Я двигался на зов, хотя это становилось все труднее. И (как-то удивляясь своему неудивлению) я понял: меня дразнили иквибы — я знал, что пробираюсь на зов для того, чтобы зовущий понял свою ошибку. Тот, кого звали, был вовсе не я. Я явственно слышал — но явственно не в прямом смысле слова, на самом деле довольно смутно, однако безошибочно — звонкий шепот где-то впереди звал:

— Timothee! Timothee!

И я пробивался только для того, чтобы объяснить, что я совсем другой человек, что ко мне это не относится. И хотя все было странно давяще (как часто во сне), удивлялся я только одному — что мне приходится бороться с иквибами. У меня же никогда ничего общего с ними не было! Они никогда ко мне не являлись. Никогда в жизни я их собственными глазами не видел, и сейчас, в темноте, мне тоже не было видно, какие они.

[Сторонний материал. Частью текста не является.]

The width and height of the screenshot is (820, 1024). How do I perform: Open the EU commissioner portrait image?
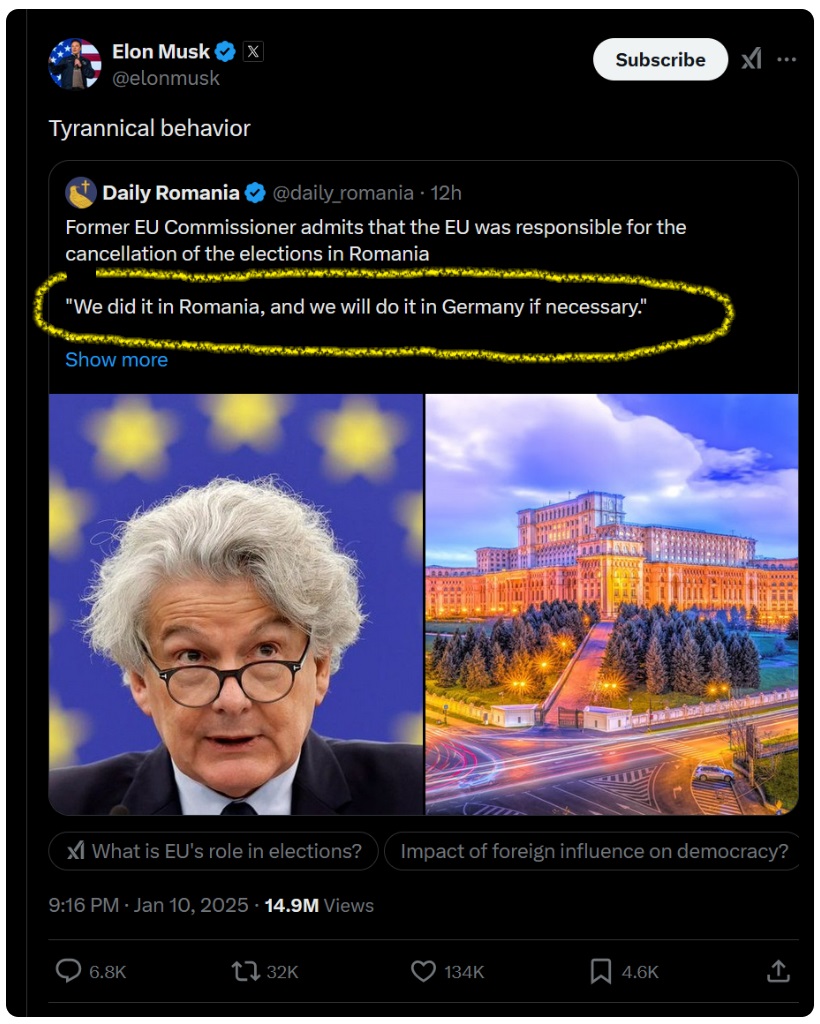pyautogui.click(x=236, y=604)

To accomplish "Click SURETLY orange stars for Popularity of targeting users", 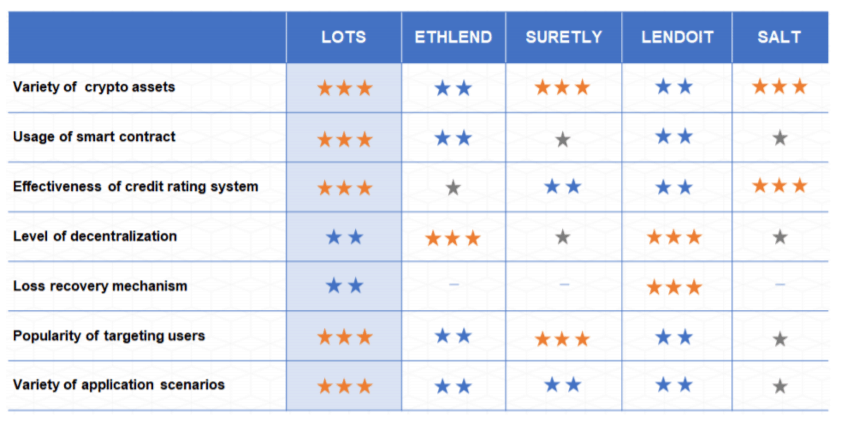I will (x=562, y=339).
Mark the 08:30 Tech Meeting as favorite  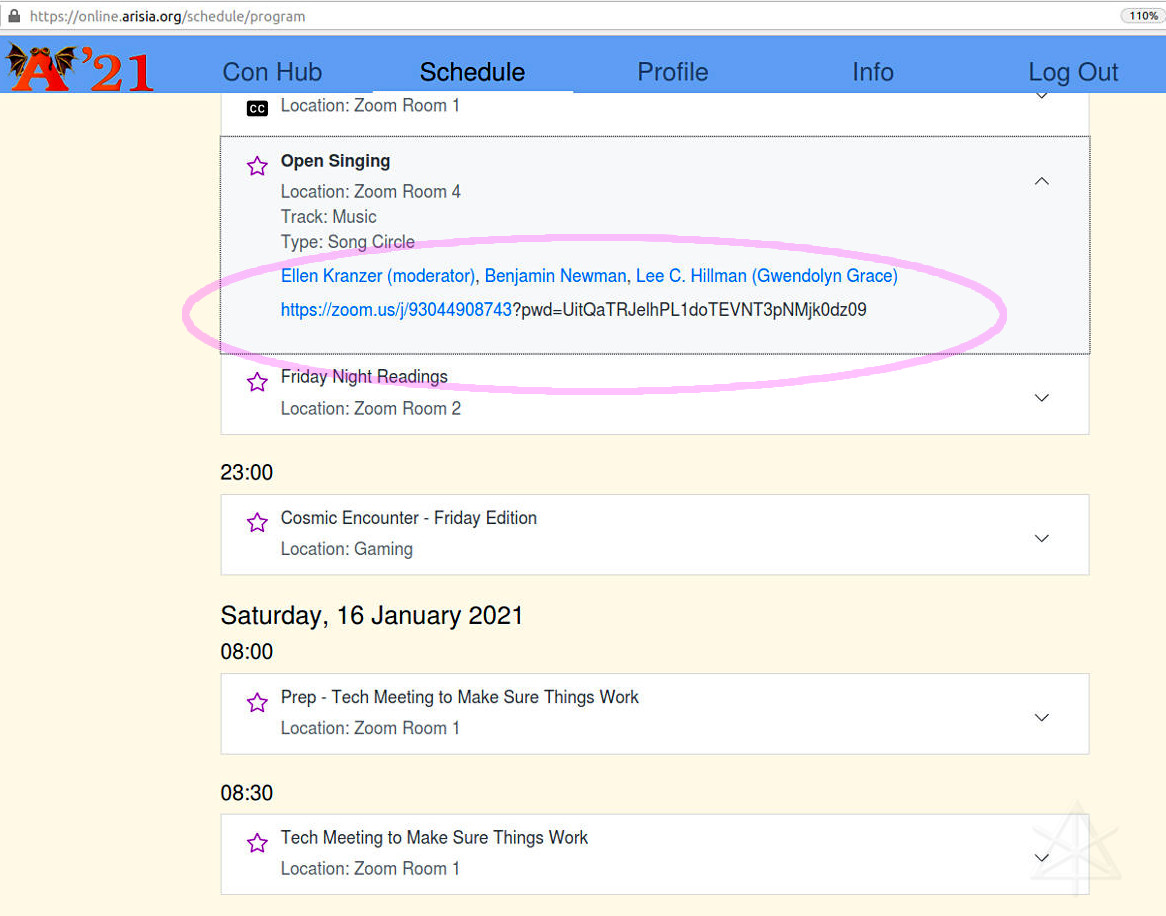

Но я твердо знал, что это были именно они. И что солоноватый вкус во рту появился оттого, что своими крошечными, почти совсем не ощутимыми коготочками они царапали мне лицо, и оно должно было быть в крови… Вдруг я вышел из удушливой пещеры и сразу оказался в моем детском Тёмби, на каннукаском дворе. Посреди двора — груды свежей сосновой коры, в них отцовский скобель. И там, на дворе возле колодца, возвышается над травой крест из двух белеющих бревен, небрежно окоренных и от этого полосатых, полторы сажени в высоту и сажень в поперечине… Под крестом стоит Риетта и белым платочком вытирает глаза. Анна в это время спокойно ведет беседу с господином Латробом и нэресаареским Тийтом. У господина Латроба плотничий молоток, рядом Тийт держит в руке четыре длинных кованых гвоздя. Тимо отделяется от них и дружески приближается ко мне, кладет руки мне на плечи и растроганно говорит:

— Якоб… с твоей стороны… просто замечательно, что ты все же пришел, чтобы дать себя распять вместо меня…

Он поворачивается к Ламингу, он тоже, оказывается, стоит там, и Тимо говорит ему:

— Ваше величество… подайте лестницу, чтобы было на что встать. И делайте, что вам положено.

Я вижу: Ламинг прислоняет к кресту лестницу с тремя перекладинами. Потом подходит к нам, ко мне и Тимо. Он берет нас обоих под локти и ведет к кресту. И, господи боже мой, я не знаю, что мне делать…

Если бы я был уверен, что я тот, кого они хотят распять… если бы я был уверен, я оттолкнул бы от себя Тимо и крикнул: что это еще за бред! Но мне стыдно кричать и протестовать… потому что, может быть, распят должен быть Тимо… И я, в сущности, не знаю, если все-таки это должен быть Тимо, не следует ли мне предложить, чтобы вместо него распяли меня. Ибо ведь Тимо думает, что я поступлю именно так, и Риетта смотрит, и Анна тоже… И хотя это невыносимая боль и медленная смерть — быть распятым почетно. Я не знаю, что мне делать. И от этого незнания внутри у меня затягиваются такие тугие узлы, что я чувствую: они меня задушат, прежде чем я успею дойти до креста…

Я проснулся от удушья, весь в поту и, ничего не понимая, смотрел на бревенчатый потолок, свежевыбеленные каменные стены, на распахнутые в предрассветную дымчатость крестовины оконных рам… прежде чем сообразил, что я здесь, в моем новом старом пыльтсамааском доме, лежу на полу в нашей предполагаемой спальне на соломе…


Пыльтсамаа, понедельник, 29 мая 1829 г.

В субботу мы с Анной побывали в ризнице у старого Рюккера, и он прочел над нами положенные слова. С глазу на глаз я еще до того сказал старику (да ему, поди, это и раньше было известно), что у нас с Анной давно мог бы в доме пищать ребенок и что поэтому не стоит господину пастору расходовать на нас излишне много слов, как это принято с молодоженами. Рюккер был достаточно благоразумен, чтобы не упрекать нас в безнравственности. Однако, поскольку он уже свыше сорока лет тянет свою лямку, речь его все же была вдвое длиннее, чем следовало.